═══ Input for this task

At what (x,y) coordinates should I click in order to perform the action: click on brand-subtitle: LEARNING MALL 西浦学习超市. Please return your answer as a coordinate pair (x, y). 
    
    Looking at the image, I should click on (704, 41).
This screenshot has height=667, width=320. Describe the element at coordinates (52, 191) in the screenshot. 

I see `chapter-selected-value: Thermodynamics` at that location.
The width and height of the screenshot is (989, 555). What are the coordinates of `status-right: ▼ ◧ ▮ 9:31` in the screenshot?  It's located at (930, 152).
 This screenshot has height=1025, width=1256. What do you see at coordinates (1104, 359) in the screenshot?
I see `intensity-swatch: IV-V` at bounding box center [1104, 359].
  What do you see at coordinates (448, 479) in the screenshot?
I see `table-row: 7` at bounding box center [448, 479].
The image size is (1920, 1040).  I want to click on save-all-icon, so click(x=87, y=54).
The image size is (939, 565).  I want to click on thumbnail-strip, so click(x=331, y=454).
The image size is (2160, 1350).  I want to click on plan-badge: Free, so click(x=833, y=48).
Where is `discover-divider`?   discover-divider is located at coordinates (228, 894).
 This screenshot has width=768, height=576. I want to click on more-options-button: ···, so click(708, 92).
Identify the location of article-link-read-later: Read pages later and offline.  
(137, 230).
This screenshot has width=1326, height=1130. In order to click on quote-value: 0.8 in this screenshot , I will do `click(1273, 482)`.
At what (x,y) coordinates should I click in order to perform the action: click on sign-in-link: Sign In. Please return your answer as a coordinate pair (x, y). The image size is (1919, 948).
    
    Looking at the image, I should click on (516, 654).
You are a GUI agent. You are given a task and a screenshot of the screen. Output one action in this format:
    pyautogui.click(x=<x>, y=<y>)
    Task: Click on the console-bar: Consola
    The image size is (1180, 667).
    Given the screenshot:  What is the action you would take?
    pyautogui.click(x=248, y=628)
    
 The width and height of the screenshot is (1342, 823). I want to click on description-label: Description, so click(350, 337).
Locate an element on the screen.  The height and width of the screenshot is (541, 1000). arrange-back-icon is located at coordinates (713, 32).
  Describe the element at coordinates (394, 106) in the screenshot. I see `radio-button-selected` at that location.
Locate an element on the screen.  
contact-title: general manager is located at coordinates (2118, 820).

══════

**How to complete this task**
Edit the stretch from the line containing "coordinates (228, 894)." through the end of the rows, replacing "The image size is" with "The screenshot size is" and leaving everything else unchanged.

**Completed exercise**
Where is `discover-divider`?   discover-divider is located at coordinates (228, 894).
 This screenshot has width=768, height=576. I want to click on more-options-button: ···, so click(708, 92).
Identify the location of article-link-read-later: Read pages later and offline.  
(137, 230).
This screenshot has width=1326, height=1130. In order to click on quote-value: 0.8 in this screenshot , I will do `click(1273, 482)`.
At what (x,y) coordinates should I click in order to perform the action: click on sign-in-link: Sign In. Please return your answer as a coordinate pair (x, y). The screenshot size is (1919, 948).
    
    Looking at the image, I should click on (516, 654).
You are a GUI agent. You are given a task and a screenshot of the screen. Output one action in this format:
    pyautogui.click(x=<x>, y=<y>)
    Task: Click on the console-bar: Consola
    The screenshot size is (1180, 667).
    Given the screenshot:  What is the action you would take?
    pyautogui.click(x=248, y=628)
    
 The width and height of the screenshot is (1342, 823). I want to click on description-label: Description, so click(350, 337).
Locate an element on the screen.  The height and width of the screenshot is (541, 1000). arrange-back-icon is located at coordinates (713, 32).
  Describe the element at coordinates (394, 106) in the screenshot. I see `radio-button-selected` at that location.
Locate an element on the screen.  
contact-title: general manager is located at coordinates (2118, 820).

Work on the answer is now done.